### Dataset content
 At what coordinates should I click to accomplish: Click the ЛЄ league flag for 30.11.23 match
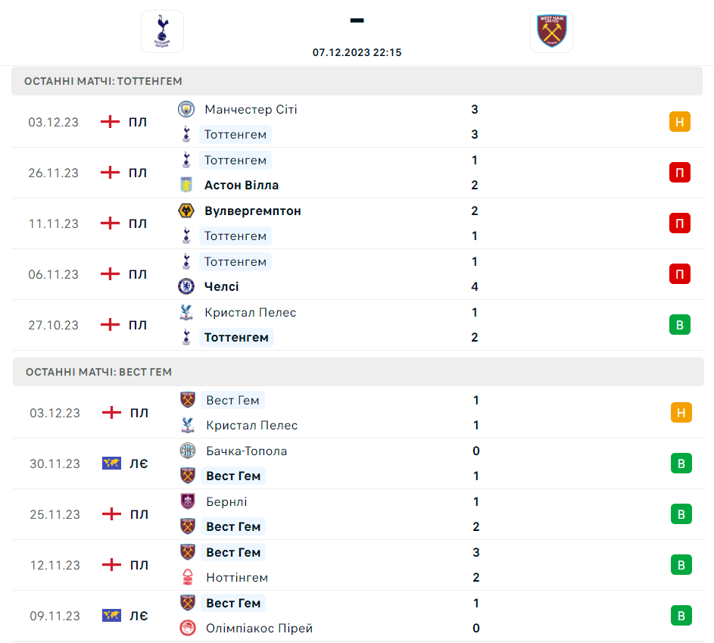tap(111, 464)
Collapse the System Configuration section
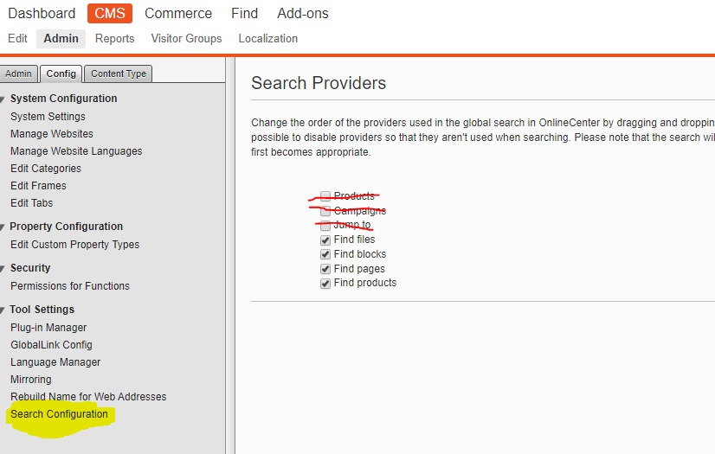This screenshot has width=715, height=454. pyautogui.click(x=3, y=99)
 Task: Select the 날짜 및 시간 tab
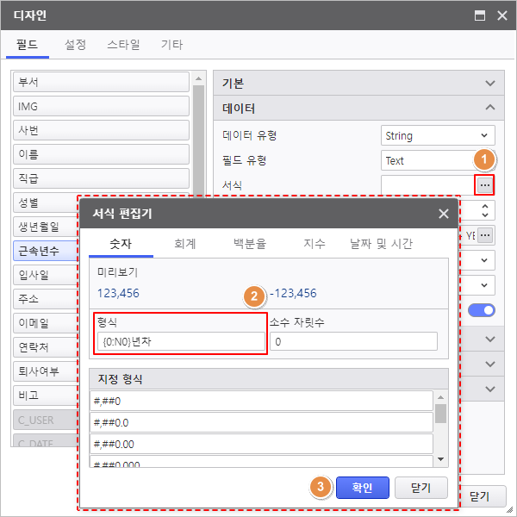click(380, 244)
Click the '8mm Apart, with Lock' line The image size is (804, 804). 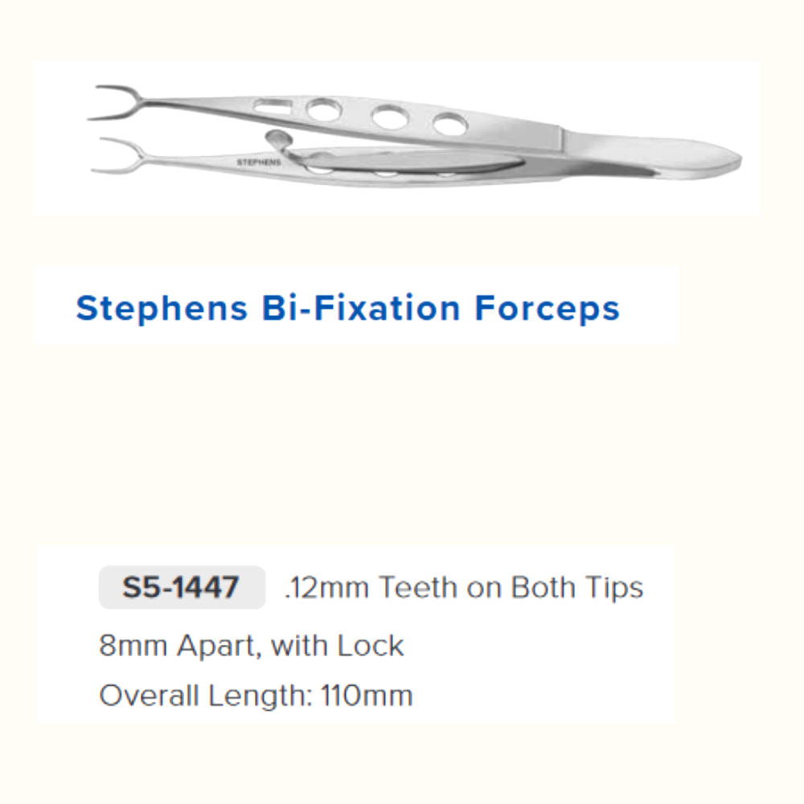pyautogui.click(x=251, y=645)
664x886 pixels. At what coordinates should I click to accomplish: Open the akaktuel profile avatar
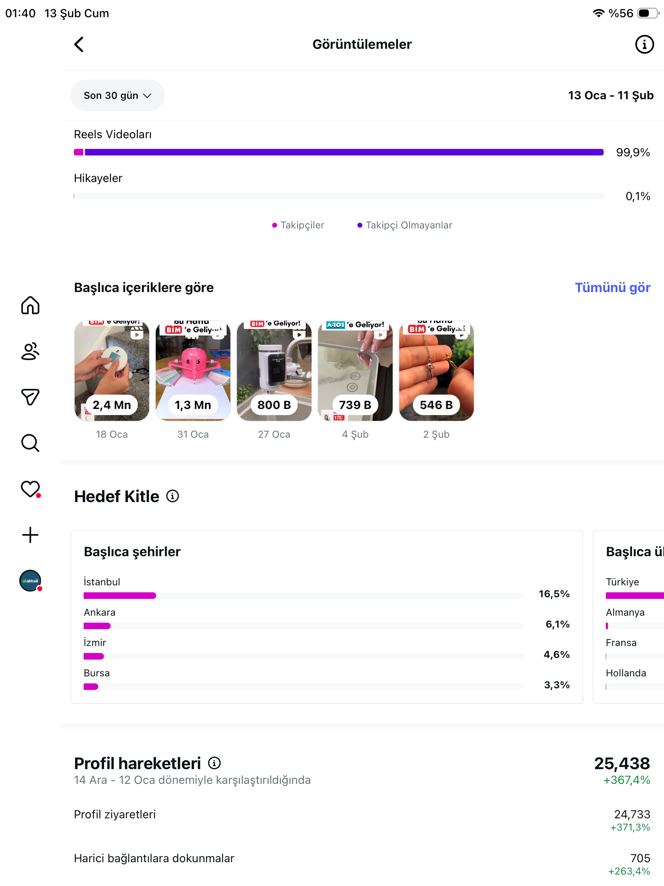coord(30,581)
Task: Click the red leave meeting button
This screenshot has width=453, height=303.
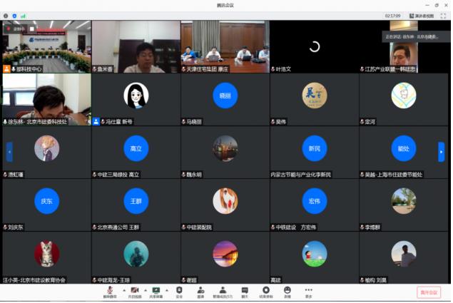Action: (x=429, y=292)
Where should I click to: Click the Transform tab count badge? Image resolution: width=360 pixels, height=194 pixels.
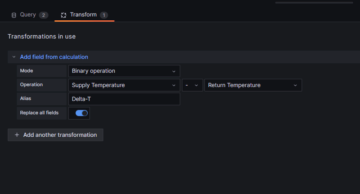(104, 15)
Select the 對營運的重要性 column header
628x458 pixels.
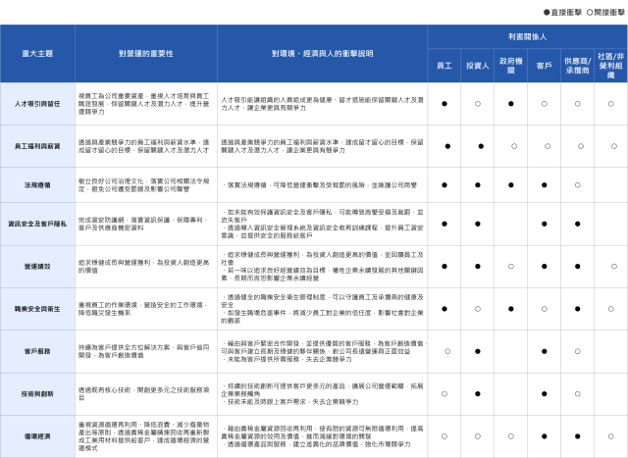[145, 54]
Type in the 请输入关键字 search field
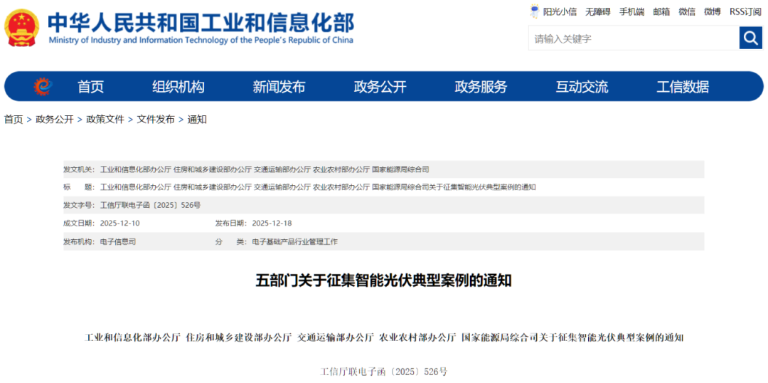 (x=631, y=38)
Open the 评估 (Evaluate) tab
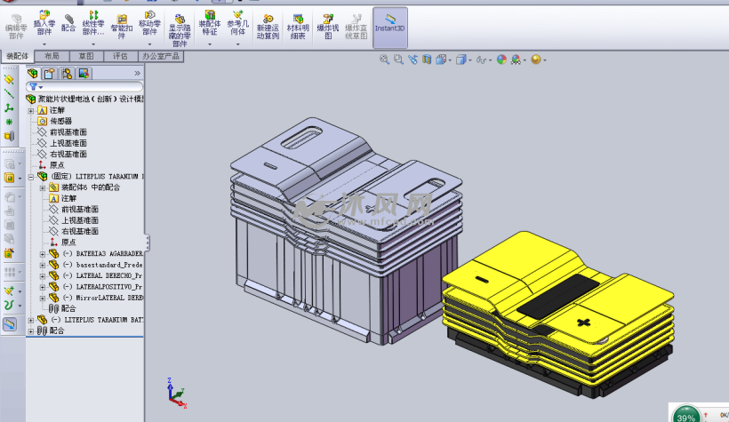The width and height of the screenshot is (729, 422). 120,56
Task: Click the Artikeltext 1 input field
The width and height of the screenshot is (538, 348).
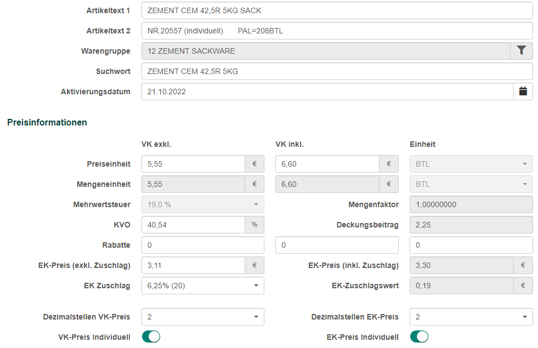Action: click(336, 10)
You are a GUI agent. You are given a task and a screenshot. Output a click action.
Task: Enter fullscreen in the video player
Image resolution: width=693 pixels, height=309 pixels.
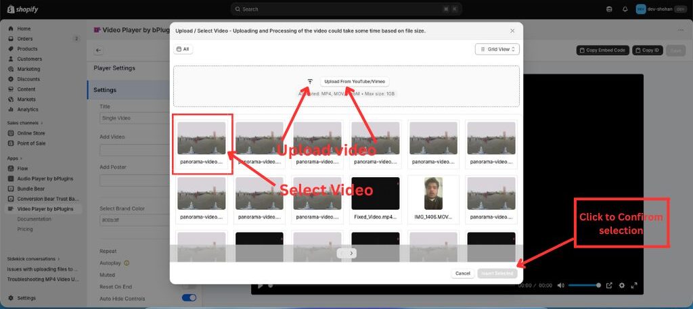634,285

### Required work
From the line containing "Image resolution: width=693" down to the last line of the entries above, copy each line exactly and nothing more. Leave pictures out.

### Result
Image resolution: width=693 pixels, height=309 pixels.
634,285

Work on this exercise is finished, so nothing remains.